The thing is, none of this word vomit I’ve spewed makes me different to anyone. Everyone feels like this in some way or another, some more strongly than others, sure, but we all experience it. The true problem arises in the fact that we don’t talk about it. I think we all have this sort of special snowflake syndrome, where because we’re the main characters of our own stories, we all think we’re different to everyone else. No one else truly understands the world from our perspective, or can ever fully empathise with us. I don’t think that’s true. No two people are exactly the same, but we need to be open about this stuff–about this undying feeling of time moving too fast, about the fear of living a meaningless life, about being the right person and doing the right thing, about death.

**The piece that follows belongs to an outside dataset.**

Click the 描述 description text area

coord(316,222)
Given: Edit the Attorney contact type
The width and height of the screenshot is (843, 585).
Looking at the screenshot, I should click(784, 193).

So then what is the point in all of this? I don’t think there is one, honestly. I think we’re all just shaved apes searching for a purpose that doesn’t exist. And I don’t think that’s a bad thing. There doesn’t have to be an end goal, or an ultimate destination, for something to be worthwhile. There doesn’t have to be anything after death to validate life. Maybe we’ll be remembered one hundred years after our deaths, and maybe we won’t. It doesn’t matter. It’s not like we’ll be around to bask in the achievement of it. The only way to truly waste a life, least from my perspective, is by religiously worrying about it instead of living it.